Primeira Edição [atalho H]
16/02/2012 - 10:34

ADIn nº. 4638: confirmação do CNJ como órgão legítimo de correição

O Plenário do Supremo Tribunal Federal enfrentou, no início deste mês, a ADIn nº. 4638, proposta pela Associação dos Magistrados do Brasil, que pôs em discussão e análise de compatibilidade constitucional o art. 12, da Resolução nº. 135/2011, do Conselho Nacional de Justiça.

Pelo objeto da demanda, a AMB postulou a declaração da inconstitucionalidade do dispositivo por entender não ser admitida a iniciativa e incursão em procedimentos administrativos disciplinares de juízes pelo Conselho Nacional de Justiça em competência concomitante e concorrente com as demais Corregedorias dos Tribunais de Justiça. De acordo o cerne do pleito, a competência do CNJ estaria adstrita apenas à instância de revisão na apreciação dos feitos deste gênero, haja vista o encargo ordinário das Corregedorias para apreciação dos procedimentos relacionados à apuração de responsabilidade e imposição de penalidades.

A redação do caput (ou cabeça como costuma denominar o Min. Ayres Brito) do art. 12, da mencionada Resolução, prevê que cabe às Corregedorias a incumbência da propositura de processos disciplinares em face dos magistrados vinculados ao próprio Tribunal, “sem prejuízo da atuação do Conselho Nacional de Justiça“. Foi, nesta última parte, que pairou a controvérsia.

Embora a insurgência da AMB, o STF acabou decidindo, em placar apertado de seis a cinco, pela admissibilidade de atuação da CNJ de maneira originária e concorrente, em todas as ocasiões que assim demandarem. O forte argumento se consubstanciou na prerrogativa, conferida pela Emenda Constitucional nº. 45/2004, de zelar pelo bom funcionamento do Poder Judiciário pátrio, sua incolumidade moral e da repercussão de sua credibilidade institucional frente aos anseios da sociedade, sendo auto-aplicável os comandos insertos no § 4º, do art. 103-B, CF, ou seja, sem necessidade de qualquer regulamentação pelo legislador derivado.

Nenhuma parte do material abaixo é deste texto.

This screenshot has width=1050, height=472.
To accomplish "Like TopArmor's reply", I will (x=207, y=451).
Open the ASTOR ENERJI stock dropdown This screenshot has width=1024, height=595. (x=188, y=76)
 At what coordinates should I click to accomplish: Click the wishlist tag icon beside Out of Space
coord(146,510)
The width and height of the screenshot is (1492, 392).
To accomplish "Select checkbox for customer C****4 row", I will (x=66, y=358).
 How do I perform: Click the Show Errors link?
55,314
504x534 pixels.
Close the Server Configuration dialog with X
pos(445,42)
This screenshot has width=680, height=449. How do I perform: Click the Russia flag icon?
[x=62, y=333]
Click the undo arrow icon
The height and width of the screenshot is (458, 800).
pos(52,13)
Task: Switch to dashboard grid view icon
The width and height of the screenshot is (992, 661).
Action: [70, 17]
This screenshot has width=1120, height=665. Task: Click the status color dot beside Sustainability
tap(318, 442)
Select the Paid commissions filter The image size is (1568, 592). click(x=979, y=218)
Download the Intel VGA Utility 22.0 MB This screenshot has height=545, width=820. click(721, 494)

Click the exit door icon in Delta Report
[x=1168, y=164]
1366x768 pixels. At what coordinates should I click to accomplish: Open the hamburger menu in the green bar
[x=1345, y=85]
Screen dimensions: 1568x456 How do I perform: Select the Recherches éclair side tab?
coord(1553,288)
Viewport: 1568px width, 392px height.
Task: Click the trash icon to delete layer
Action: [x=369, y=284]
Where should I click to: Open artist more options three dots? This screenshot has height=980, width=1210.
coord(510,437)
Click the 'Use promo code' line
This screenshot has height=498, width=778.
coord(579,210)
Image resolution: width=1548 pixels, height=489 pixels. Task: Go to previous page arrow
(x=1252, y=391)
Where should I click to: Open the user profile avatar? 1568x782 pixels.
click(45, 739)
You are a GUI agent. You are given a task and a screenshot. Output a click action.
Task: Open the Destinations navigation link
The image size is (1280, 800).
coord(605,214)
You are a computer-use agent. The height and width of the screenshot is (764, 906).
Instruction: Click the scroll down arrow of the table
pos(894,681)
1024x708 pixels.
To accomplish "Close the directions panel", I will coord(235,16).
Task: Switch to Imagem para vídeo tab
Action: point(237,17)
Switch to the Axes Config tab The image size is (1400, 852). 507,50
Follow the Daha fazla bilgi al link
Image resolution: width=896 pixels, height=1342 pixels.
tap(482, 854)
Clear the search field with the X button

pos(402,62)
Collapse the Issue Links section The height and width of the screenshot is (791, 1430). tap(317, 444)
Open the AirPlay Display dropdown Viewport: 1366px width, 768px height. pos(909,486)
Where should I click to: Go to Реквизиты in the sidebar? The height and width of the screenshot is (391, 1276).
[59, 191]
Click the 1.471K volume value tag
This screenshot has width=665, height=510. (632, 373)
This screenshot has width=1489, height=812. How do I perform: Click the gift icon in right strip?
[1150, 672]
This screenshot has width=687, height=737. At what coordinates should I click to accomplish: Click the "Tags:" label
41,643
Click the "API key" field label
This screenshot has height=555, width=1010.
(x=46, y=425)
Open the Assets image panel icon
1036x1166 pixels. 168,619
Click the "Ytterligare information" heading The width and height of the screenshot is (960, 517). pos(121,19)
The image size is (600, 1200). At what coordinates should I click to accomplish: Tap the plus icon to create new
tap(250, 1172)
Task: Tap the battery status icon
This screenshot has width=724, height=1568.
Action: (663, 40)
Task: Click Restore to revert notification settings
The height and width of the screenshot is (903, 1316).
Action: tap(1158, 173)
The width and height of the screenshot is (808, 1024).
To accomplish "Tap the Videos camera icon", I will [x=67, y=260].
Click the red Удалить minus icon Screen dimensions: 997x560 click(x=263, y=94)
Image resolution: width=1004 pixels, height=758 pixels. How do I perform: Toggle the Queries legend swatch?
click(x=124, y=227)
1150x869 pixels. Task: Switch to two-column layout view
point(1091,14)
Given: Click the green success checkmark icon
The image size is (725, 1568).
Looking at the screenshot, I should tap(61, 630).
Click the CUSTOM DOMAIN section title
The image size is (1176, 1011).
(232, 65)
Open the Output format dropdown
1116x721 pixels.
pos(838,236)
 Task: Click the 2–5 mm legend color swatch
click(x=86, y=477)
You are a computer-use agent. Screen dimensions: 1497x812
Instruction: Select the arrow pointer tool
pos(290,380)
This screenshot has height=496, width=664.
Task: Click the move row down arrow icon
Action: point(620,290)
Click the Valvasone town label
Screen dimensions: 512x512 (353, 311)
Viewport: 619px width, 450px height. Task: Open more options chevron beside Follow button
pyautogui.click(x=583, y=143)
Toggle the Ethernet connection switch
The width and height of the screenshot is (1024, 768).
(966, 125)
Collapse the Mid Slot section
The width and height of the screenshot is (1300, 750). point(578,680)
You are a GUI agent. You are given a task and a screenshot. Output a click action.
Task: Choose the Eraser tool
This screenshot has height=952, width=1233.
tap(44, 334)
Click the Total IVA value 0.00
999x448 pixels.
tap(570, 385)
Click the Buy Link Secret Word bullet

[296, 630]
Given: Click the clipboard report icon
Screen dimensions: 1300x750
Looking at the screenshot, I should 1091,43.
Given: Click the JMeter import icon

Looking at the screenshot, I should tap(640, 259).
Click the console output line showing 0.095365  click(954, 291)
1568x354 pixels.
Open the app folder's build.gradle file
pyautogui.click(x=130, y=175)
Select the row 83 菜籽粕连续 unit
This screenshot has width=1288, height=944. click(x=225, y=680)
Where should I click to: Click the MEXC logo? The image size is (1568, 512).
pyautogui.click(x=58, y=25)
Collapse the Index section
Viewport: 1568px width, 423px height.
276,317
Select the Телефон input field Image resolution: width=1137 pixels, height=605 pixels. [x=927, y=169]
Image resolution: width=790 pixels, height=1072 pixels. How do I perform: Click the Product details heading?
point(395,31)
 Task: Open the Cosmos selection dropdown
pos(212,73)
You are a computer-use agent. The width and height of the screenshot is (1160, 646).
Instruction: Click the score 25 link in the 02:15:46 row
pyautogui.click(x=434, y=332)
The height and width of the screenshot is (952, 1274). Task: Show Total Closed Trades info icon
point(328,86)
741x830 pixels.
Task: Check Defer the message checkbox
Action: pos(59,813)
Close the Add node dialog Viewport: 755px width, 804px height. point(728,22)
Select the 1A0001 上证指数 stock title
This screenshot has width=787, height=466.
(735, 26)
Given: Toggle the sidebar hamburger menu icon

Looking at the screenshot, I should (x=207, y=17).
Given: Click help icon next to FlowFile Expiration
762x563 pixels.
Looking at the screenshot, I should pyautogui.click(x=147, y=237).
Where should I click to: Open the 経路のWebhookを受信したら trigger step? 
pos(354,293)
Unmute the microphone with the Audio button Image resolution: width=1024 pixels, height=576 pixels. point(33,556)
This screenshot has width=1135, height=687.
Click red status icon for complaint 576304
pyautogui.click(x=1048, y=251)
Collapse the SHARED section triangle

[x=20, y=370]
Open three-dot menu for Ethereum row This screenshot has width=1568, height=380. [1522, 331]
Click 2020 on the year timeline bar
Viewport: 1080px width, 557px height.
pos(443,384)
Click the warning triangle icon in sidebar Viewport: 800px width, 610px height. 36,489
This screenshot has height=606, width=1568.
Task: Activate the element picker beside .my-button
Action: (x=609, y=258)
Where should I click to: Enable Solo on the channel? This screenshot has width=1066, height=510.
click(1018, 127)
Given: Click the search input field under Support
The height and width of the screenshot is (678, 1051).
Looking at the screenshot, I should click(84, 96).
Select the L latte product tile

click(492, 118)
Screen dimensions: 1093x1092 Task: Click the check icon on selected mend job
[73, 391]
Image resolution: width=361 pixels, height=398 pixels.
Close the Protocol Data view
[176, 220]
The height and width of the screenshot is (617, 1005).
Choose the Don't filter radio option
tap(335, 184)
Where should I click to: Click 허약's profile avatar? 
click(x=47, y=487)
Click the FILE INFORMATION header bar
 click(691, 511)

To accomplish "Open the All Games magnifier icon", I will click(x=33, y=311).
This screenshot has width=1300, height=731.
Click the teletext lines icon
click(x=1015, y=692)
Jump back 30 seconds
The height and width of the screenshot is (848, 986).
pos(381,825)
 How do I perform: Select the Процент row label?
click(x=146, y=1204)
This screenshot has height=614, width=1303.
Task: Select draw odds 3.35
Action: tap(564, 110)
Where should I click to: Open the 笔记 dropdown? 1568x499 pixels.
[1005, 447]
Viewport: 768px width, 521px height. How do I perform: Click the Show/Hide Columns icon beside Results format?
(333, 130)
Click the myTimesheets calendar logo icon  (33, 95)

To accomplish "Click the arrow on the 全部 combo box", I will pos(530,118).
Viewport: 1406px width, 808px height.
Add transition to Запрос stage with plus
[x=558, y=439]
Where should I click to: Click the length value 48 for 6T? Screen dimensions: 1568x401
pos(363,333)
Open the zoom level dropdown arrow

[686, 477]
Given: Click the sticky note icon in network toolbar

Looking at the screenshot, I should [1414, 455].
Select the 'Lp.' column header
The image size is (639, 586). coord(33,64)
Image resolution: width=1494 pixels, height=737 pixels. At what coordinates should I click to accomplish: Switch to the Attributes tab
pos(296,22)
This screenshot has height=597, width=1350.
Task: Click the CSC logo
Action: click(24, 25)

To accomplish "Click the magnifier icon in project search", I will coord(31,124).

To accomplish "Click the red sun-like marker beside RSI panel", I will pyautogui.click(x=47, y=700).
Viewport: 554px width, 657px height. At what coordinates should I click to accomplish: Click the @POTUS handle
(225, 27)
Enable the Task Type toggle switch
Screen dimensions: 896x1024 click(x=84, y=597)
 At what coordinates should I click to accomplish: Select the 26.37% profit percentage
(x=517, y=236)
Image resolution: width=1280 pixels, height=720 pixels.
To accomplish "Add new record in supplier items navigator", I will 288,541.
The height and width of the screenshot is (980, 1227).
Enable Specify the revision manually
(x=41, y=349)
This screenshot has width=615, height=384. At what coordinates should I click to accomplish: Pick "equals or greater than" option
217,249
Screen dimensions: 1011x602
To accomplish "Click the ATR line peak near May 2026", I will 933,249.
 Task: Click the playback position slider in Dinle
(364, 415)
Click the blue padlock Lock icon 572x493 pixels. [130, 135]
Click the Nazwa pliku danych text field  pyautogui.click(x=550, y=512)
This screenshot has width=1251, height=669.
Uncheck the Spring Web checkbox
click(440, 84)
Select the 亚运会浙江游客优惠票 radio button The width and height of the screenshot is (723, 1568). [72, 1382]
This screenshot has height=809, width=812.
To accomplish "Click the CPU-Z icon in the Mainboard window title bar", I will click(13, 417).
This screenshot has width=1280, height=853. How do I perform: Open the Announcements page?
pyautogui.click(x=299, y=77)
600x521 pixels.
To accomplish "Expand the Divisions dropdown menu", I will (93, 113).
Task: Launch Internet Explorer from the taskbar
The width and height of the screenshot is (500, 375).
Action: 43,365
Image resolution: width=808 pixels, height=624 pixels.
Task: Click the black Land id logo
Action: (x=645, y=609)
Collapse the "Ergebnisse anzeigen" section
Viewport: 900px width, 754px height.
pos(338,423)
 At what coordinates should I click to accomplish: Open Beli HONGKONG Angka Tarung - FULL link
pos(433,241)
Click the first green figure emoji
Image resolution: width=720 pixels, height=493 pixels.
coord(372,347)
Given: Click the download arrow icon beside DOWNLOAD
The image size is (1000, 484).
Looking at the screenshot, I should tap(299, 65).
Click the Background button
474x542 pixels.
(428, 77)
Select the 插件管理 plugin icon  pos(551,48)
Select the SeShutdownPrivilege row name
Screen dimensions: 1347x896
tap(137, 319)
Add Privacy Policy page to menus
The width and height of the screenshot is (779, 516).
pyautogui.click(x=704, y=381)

De fato, amigo leitor, é cediço que, em se tratando de aplicação de penalidade entre pares, a coisa muda, e como muda. A ausência de correição ou mesmo sua ineficiência faz com a efetividade jurídica e o sentido de juridicidade filosoficamente perquiridos se lancem o para espaço – para um espaço bem muito distante –, mantendo, com mácula de uma pena perpétua, arbitrariedades, abusos de poder e ilegalidade em um universo de homens que, pela outorga constitucional, exercem a função pública de dizer e explicar o Direito aplicável na solução das contendas.

Os penalizados acabam sendo os jurisdicionados que, neste contexto, restam a reboque de uma impunidade nefasta que concede poderes metafísicos a juízes, somatizando a síndrome (já inerte à classe) da bendita juizite que tanto combate a envergadura e importância social que permeia o Poder Judiciário.

Dentre outros pontos analisados, foi interessante também o entendimento da impossibilidade do afastamento preventivo de magistrados. Pela decisão que afastou a aplicação do § 1º, do art. 15, da Resolução nº. 135/2011, do CNJ, os juízes não poderão ser afastados, preventivamente, antes da instauração de procedimentos administrativos disciplinares por desvios de conduta ou funcionais.

O trecho normativo previa o afastamento de Magistrados “quando necessário ou conveniente a regular apuração da infração disciplinar” mesmo sem a existência de processo investigativo formal. É bem verdade que tal dispositivo suplantava o texto constitucional à medida que legitimava a aplicação de sanção antecipada, afrontando aos ditames de ampla defesa e devido processo legal, além do reflexo na presunção da inocência do acusado.

A decisão do STF, nesta questão, privilegia, inquestionavelmente, garantias fundamentais do cidadão, insculpidas no esteio constitucional, que nada são do que resultados da evolução e humanização dos direitos individuais frente aos devaneios e excessos históricos do Poder Estatal.

No final, percebe-se que a Corte Magna deste país confirmou a essencialidade de um órgão que surgiu para fortalecer a estrutura, dando-o nova estética e roupagem, do Poder Judiciário como uma instituição nobre e indispensável à pacificação social em todas as suas dimensões, sagrando o CNJ com a grandiosidade de um colegiado isento, imparcial, desapegado dos arcaicos e imprestáveis ranços da magistratura nacional e destinado, verdadeiramente, à vigília perene da atuação jurisdicional neste país e dos respeito aos direitos contemplados sob égide do pacto republicano.